Since we have many TBs of data in Datastore, we’ve been actively looking for a solution to this for some time. I’m excited to share a very effective approach based on Google Cloud Storage and Datastore Backups, along with a method for converting the data to other fomats!
Existing Options For Data Export
These options that have been around for some time. They are often promoted as making it easy to access datastore data, but the reality can be very different when dealing with big data.
- Using the Remote API Bulk Loader. Although convenient, this official tool only works well for smaller datasets. Large datasets can easily take 24 hours to download and often fail without explanation. This tool has pretty much remained the same (without any further development) since App Engine’s early days.

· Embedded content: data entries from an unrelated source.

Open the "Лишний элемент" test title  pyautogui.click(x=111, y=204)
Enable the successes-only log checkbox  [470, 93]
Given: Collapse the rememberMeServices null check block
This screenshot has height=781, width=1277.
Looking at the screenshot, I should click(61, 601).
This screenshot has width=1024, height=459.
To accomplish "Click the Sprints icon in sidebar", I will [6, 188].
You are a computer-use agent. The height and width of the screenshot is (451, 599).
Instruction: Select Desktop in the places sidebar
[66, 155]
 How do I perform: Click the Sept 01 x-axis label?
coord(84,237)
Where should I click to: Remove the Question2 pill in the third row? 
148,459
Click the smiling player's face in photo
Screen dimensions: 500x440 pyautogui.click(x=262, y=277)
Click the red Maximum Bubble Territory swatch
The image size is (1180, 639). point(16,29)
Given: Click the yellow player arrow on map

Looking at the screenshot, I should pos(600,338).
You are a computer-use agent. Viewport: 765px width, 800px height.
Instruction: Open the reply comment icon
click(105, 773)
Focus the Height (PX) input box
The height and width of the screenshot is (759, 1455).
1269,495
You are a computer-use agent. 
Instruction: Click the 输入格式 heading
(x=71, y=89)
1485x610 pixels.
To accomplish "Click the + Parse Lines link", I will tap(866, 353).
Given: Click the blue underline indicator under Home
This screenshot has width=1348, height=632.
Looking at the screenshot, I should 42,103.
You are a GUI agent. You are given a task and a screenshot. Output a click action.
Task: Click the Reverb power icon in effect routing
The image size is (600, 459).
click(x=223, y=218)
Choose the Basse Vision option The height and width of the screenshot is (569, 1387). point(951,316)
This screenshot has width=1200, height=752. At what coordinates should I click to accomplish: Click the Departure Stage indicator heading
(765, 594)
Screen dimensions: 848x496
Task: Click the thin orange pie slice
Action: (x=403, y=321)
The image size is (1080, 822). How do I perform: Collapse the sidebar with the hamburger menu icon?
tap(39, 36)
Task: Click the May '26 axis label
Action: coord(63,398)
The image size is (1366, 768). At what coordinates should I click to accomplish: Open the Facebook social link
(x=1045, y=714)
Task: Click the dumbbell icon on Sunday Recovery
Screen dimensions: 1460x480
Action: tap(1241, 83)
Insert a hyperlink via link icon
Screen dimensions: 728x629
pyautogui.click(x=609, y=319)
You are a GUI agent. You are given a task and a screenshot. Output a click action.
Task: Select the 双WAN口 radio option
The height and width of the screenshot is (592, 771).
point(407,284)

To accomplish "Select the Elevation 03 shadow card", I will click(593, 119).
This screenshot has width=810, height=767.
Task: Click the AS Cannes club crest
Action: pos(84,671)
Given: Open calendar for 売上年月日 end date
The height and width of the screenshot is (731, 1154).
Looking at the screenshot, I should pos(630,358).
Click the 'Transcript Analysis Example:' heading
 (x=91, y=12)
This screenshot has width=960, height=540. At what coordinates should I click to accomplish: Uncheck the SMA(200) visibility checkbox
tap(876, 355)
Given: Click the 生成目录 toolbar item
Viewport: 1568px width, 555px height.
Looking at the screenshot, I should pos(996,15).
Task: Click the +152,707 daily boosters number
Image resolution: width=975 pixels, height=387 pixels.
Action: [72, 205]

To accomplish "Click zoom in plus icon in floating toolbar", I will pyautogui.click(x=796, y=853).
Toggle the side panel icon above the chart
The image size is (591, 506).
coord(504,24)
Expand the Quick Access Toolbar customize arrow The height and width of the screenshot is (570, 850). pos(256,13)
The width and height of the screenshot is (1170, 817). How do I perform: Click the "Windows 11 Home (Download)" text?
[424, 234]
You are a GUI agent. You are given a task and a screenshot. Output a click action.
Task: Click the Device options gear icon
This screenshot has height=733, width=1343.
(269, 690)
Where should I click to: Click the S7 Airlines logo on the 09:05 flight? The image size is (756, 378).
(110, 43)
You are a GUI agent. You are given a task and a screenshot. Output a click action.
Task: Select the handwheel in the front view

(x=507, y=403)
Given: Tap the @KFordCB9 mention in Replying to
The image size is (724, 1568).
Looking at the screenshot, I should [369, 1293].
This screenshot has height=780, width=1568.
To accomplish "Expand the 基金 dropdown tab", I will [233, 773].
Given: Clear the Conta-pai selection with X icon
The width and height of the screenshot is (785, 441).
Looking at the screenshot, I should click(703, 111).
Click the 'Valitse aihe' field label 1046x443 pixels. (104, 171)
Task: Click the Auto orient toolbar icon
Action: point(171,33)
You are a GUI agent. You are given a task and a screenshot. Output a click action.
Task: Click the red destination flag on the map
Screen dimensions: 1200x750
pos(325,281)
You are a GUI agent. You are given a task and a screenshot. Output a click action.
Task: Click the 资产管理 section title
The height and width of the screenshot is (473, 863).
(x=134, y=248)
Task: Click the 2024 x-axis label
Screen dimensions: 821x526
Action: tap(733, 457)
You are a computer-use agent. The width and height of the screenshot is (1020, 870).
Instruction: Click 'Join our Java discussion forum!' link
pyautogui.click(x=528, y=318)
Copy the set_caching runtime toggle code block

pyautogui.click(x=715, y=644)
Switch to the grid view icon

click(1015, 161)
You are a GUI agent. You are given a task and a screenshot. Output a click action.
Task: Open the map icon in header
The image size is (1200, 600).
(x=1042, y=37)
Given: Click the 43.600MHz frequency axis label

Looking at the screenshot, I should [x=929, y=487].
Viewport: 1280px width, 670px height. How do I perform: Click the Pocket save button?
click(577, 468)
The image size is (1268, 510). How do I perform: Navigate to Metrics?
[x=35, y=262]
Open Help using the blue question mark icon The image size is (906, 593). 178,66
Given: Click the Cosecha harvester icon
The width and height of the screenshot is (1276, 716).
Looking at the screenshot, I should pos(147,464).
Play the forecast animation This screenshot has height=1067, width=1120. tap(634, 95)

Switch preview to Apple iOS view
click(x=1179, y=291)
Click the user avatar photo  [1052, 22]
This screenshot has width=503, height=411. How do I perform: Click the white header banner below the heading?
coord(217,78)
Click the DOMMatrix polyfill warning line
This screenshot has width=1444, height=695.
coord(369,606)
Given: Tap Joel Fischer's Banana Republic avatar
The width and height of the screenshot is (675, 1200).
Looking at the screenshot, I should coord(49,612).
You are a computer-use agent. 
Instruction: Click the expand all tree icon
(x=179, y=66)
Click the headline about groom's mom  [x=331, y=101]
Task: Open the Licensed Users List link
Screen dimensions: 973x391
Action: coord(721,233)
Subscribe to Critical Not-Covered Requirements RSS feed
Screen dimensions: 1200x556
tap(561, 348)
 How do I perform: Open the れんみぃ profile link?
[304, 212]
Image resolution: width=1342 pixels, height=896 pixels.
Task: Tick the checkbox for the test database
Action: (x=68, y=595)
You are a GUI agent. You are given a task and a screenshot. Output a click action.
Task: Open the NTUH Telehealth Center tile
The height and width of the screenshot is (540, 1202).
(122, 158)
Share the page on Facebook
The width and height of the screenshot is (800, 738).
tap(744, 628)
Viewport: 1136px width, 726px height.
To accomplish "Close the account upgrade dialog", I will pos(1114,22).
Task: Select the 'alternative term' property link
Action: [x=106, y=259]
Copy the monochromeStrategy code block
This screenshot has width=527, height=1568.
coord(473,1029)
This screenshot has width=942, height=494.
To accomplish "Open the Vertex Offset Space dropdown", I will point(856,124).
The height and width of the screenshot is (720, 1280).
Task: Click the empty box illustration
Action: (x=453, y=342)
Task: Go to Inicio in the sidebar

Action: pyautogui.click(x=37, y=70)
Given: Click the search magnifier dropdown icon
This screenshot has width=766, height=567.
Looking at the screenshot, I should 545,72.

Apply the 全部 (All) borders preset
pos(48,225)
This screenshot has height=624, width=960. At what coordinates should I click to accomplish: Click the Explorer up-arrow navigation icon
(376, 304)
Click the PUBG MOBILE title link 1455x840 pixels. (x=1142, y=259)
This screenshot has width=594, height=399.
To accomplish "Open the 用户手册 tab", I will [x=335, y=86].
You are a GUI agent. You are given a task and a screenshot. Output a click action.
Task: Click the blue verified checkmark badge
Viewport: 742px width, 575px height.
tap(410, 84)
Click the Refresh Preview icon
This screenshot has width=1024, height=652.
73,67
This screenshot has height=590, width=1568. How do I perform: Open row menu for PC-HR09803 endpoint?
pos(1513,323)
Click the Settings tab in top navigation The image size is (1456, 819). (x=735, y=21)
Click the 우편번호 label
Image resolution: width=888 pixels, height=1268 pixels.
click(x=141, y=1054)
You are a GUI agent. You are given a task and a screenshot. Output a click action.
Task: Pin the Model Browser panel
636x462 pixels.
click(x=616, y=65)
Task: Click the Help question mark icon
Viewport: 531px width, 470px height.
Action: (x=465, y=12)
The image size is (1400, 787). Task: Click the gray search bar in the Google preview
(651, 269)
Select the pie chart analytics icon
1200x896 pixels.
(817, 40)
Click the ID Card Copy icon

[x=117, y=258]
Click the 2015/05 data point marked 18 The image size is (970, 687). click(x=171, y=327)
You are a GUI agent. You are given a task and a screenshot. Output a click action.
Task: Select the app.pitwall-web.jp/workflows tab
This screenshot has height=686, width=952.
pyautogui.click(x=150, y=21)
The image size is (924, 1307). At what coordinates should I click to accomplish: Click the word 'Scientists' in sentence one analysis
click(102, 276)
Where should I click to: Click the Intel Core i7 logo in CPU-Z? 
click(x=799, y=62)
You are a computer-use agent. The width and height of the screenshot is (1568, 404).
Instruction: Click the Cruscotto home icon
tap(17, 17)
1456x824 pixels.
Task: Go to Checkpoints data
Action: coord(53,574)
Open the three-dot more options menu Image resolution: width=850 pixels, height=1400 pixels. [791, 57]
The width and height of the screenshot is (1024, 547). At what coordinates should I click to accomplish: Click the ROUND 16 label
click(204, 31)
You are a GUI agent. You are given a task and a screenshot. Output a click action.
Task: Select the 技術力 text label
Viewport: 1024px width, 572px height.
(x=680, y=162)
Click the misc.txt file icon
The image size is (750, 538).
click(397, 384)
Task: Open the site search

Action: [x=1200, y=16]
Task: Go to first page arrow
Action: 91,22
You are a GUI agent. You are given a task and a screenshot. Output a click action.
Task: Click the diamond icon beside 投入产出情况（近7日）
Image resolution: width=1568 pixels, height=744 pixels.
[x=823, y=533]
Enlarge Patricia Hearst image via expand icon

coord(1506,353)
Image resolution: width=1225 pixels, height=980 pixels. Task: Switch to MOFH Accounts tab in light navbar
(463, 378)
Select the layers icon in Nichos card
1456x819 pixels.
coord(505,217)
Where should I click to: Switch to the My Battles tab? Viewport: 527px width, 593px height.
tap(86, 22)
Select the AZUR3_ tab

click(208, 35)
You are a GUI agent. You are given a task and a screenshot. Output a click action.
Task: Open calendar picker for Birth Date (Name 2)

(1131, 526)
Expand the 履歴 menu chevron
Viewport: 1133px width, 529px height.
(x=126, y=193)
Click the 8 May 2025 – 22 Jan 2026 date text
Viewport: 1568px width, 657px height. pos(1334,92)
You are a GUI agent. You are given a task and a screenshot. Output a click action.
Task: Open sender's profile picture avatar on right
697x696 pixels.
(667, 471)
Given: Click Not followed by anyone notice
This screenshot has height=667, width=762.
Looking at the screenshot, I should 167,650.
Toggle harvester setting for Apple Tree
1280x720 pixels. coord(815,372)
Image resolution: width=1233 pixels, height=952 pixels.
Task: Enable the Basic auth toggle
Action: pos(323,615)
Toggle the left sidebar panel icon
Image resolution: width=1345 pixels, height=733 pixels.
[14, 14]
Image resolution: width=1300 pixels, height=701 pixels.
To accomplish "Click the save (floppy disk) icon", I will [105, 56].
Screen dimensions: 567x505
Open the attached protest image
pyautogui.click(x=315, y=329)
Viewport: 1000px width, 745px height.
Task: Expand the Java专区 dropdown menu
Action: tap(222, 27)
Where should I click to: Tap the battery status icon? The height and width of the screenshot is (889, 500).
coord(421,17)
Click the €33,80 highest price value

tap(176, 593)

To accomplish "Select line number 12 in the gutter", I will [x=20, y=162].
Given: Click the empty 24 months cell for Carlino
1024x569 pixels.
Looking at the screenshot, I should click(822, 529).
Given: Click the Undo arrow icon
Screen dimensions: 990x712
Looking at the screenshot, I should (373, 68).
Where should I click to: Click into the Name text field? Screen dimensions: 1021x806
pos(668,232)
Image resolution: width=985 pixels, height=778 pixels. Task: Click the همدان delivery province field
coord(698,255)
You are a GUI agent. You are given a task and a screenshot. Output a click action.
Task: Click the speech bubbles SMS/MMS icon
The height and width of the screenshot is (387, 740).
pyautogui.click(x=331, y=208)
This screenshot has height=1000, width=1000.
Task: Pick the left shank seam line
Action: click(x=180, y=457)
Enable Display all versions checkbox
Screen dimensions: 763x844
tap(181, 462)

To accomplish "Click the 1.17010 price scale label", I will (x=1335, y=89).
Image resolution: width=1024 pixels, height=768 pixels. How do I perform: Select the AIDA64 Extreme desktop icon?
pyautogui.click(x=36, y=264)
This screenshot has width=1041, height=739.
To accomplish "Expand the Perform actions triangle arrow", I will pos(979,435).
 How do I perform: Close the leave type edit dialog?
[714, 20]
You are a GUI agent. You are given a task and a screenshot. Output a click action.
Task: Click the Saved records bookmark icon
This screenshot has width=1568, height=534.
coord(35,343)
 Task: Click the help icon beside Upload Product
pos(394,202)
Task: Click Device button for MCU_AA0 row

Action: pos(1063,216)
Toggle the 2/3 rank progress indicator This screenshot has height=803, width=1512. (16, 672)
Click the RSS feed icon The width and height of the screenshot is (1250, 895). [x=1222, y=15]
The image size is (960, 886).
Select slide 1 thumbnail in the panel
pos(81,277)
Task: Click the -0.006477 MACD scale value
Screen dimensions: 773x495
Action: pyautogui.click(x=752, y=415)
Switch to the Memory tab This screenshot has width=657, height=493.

All official Google instructions point to this approach.
- Writing a map reduce job to push the data to another server. This approach can be painfully manual and often requires significant infrastructure elsewhere (eg. on AWS).
- Using the Remote API directly or writing a handler to access datastore entities one query at a time, you can run a parallelizable script or map reduce job to pull the data to where you need it. Unfortunately this has the same issues as #2.
A New Approach – Export Data via Google Cloud Storage
The recent introduction of Google Cloud Storage has finally made exporting large datasets out of Google App Engine’s datastore possible and fairly easy. The setup steps are annoying, but thankfully it’s mostly a one-time cost. Here’s how it works.
One-time setup
- Create a new task queue in your App Engine app called ‘backups’ with the maximum 500/s rate limit (optional).
- Sign up for a Google Cloud Storage account with billing enabled. Download and configure gsutil for your account.
- Created a bucket for your data in Google Cloud Storage. You can use the online browser to do this. Note: There’s an unresolved bug that causes backups to buckets with underscores to fail.
- Use gsutil to set the acl and default acl for that bucket to include your app’s service account email address with WRITE and FULL_CONTROL respectively.
Steps to export data
- Navigate to the datastore admin tab in the App Engine console for your app. Click the checkbox next to the Entity Kinds you want to export, and push the Backup button.
- Select your ‘backups’ queue (optional) and Google Cloud Storage as the destination. Enter the bucket name as /gs/your_bucket_name/your_path.
- A map reduce job with 256 shards will be run to copy your data. It should be quite fast (see below).
Steps to download data
- On the machine where you want the data, run the following command. Optionally you can include the -m flag before cp to enable multi-threaded downloads.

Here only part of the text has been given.